L.A. native son Don Waller has passed away, gone to greener pastures, I hope. He must’ve been in his mid-’60s, not sure. All I know is someone I respected and truly liked is gone, and it bites the bag to have to say it.

You may or may not know Waller from his long-standing presence — some 40-plus forking years — here in town as a music journalist and author of the definitive The Motown Story (Scribner's, 1985). He was also a chapter-contributor to the L.A. punk-rock history bible Make the Music Go Bang! and, in the ’70s, co-founded (along with Phast Phreddie Patterson) the influential Back Door Man fanzine/indie record label. You’d see Waller’s byline on loads of liner notes, too, including some of those big Rhino box sets of the ’90s like Beg, Scream & Shout! The Big Ol Box of 60s Soul, plus several volumes of the Nuggets garage-rock compilations.
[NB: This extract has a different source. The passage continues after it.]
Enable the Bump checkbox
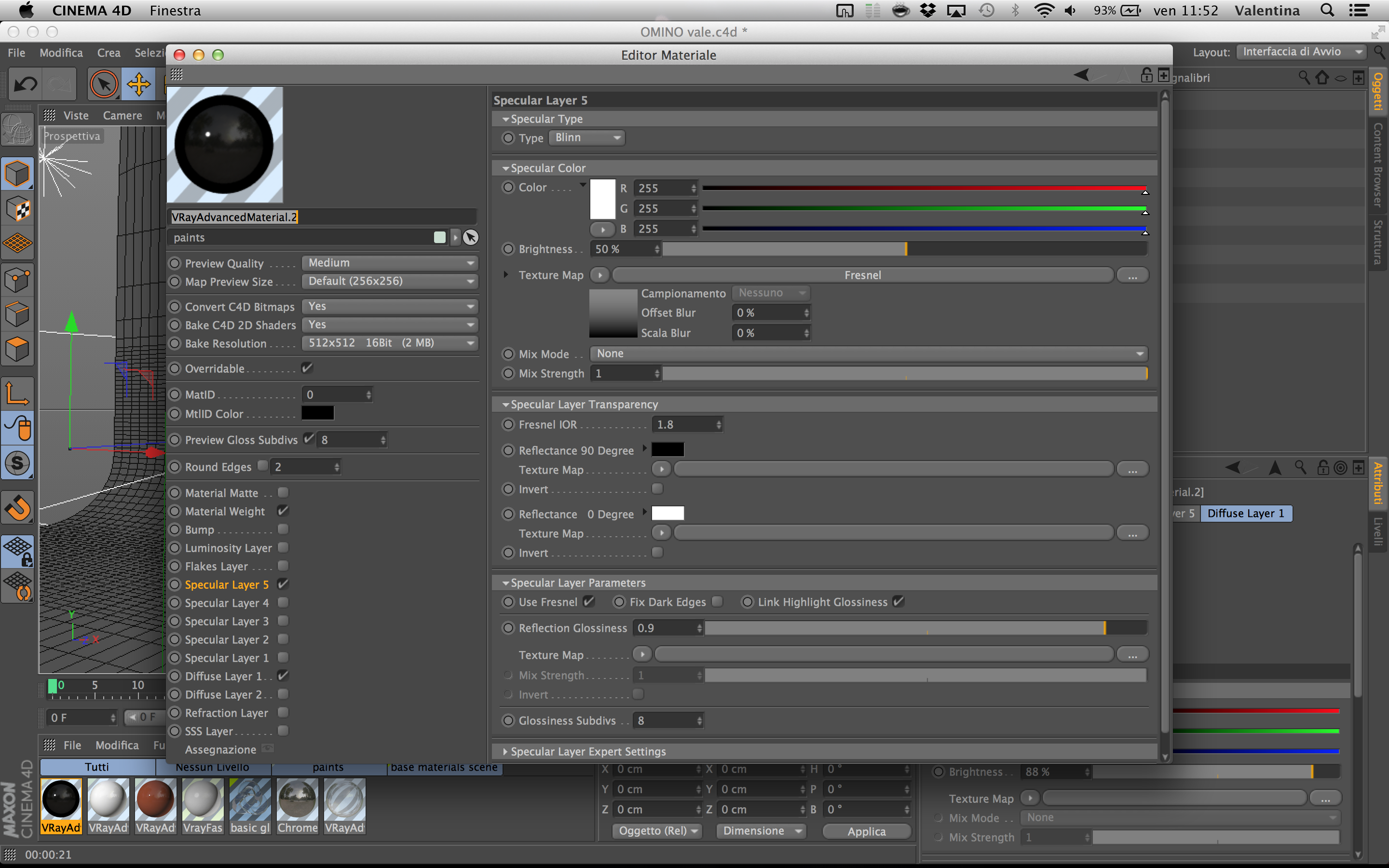tap(283, 529)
All that just scrapes the dude’s surface. He was the hardest-hustling freelancer in the rock-writing bizness, with regular and plentiful pieces in such esteemed journals as the Los Angeles Times, Mojo, USA Today, Billboard, Variety, Radio & Records, L.A. CityBeat, The Guardian, New York Rocker, Creem, Spin, Musician, Pulse, Request, Option, Raygun, L.A. Reader, the (Detroit) Metro Times and California, plus a lotta stuff for online outlets such as Amazon, iTunes, Launch, eMusic, Playboy.com, Rollingstone.com, Sonicboomers, Napster, Addicted to Noise and Feed the Monster.

Don had an authenticity about him. He came from both sides of the fence as a member of early-’70s proto-punks The Imperial Dogs, who wrote and recorded the original version of “This Ain’t the Summer of Love,” later made into a big smash hit by the Blue Oyster Cult. The I-Dogs' now semi-infamous performances are documented in a really swell DVD called The Imperial Dogs: Live! in Long Beach (October 30, 1974), which you can find if you look around for it, and you oughta, ’cause it’s an insanely rocking thing.
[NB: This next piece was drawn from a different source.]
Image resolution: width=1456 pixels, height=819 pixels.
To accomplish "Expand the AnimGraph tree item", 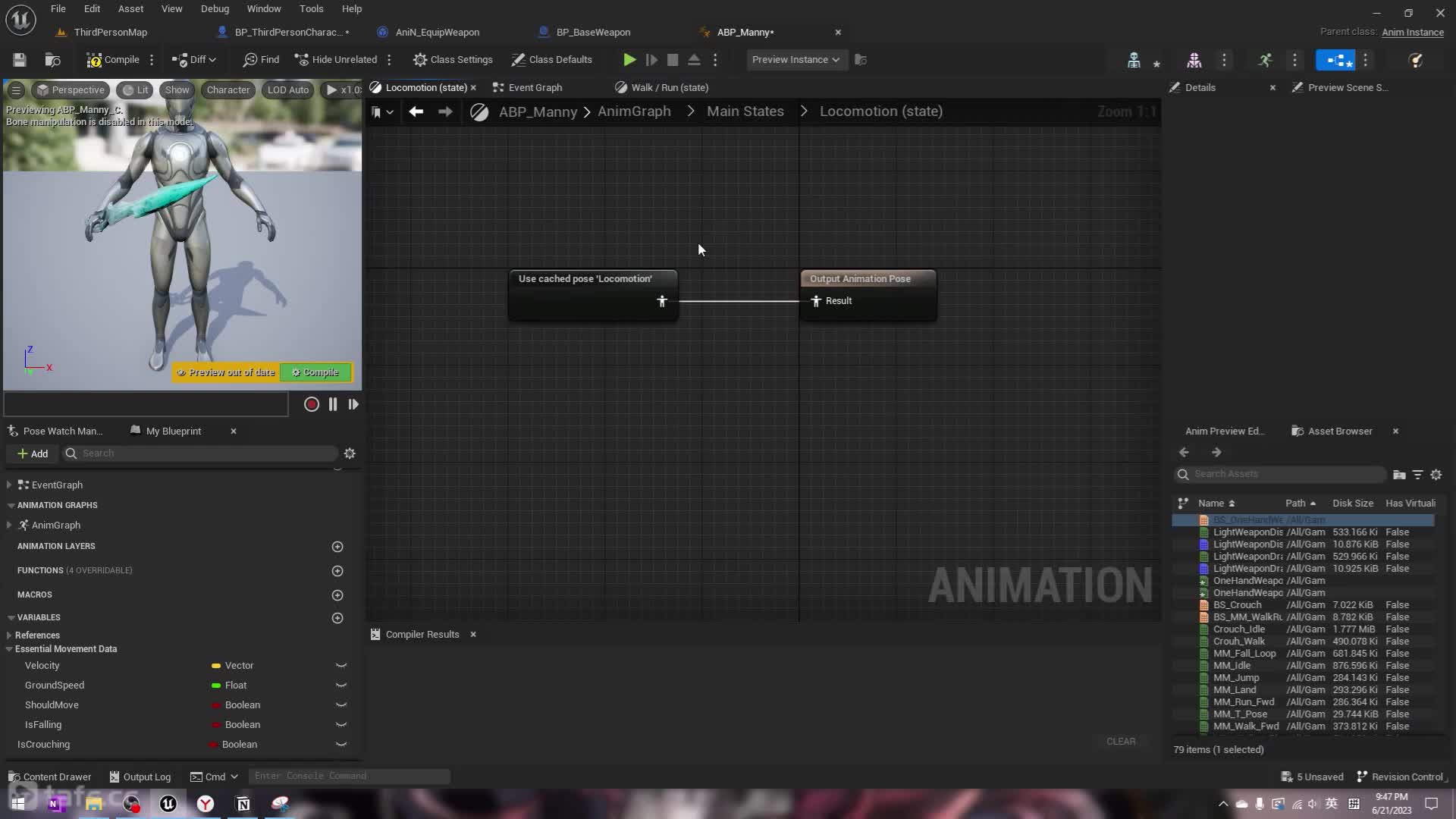I will (9, 526).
OK, there’s his resume. If you didn’t know about Don Waller before, the gist of it is that the man made a major, major contribution to what you know and think about pop and rock and American roots music; if you’re a fan of any of the above-mentioned stuff, Don’s DNA is inside you, whether you knew the man or not.

As his editor at L.A. Weekly in the ’90s, the main thing I recall about Don was how I, being always so under deadline pressures, had to time my phone calls to him, because a simple question about maybe dropping in a semicolon or em dash would trigger a half-hour diatribe about, well, everything (New Orleans cuisine was a favored topic), but mostly the minutely finest points of non-clichéd writing and the crystal-clear, correct usage of true fact in his reviews and features. That’s because Don was a real pop music scholar who just plain knew what he was talking about and, better yet, felt what he was talking about, felt it heatedly, feverishly, even. He didn’t just love music, he really kind of was music. Funny mofo, too.
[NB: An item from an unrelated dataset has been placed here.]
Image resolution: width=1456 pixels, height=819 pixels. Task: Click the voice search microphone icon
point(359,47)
Don Waller, right, at the Roxy circa 2009 with music publicist Cary Baker. "His knowledge of music (especially his beloved soul and blues, as well as the punk and new wave era from which he emerged) was second to none, his craft of writing top-notch," Baker wrote on Facebook.; Credit: Courtesy Cary Baker

Don Waller, right, at the Roxy circa 2009 with music publicist Cary Baker. “His knowledge of music (especially his beloved soul and blues, as well as the punk and new wave era from which he emerged) was second to none, his craft of writing top-notch,” Baker wrote on Facebook.; Credit: Courtesy Cary Baker

Waller’s fiery, gritty authority is not something that drops like apples from trees, not anymore, anyway. That, and the way he’d keep up the chatter as he slipped a perfectly rolled jay into my shirt pocket as we edited his stuff together — well, that made me love the guy very much. Don was always very amusing, at the same time edifying as hell — and he was, by the way, always dressed to the nines and looking real, real sharp. I regret now not saying screw my deadline, let’s hear what the man has to say.

I want to sermonize here about taking the time to honor and appreciate the genuinely cool and smart and nice people on the scene and in your life. They’re adding color to your drab life. Don Waller colorized my life. Yours, too.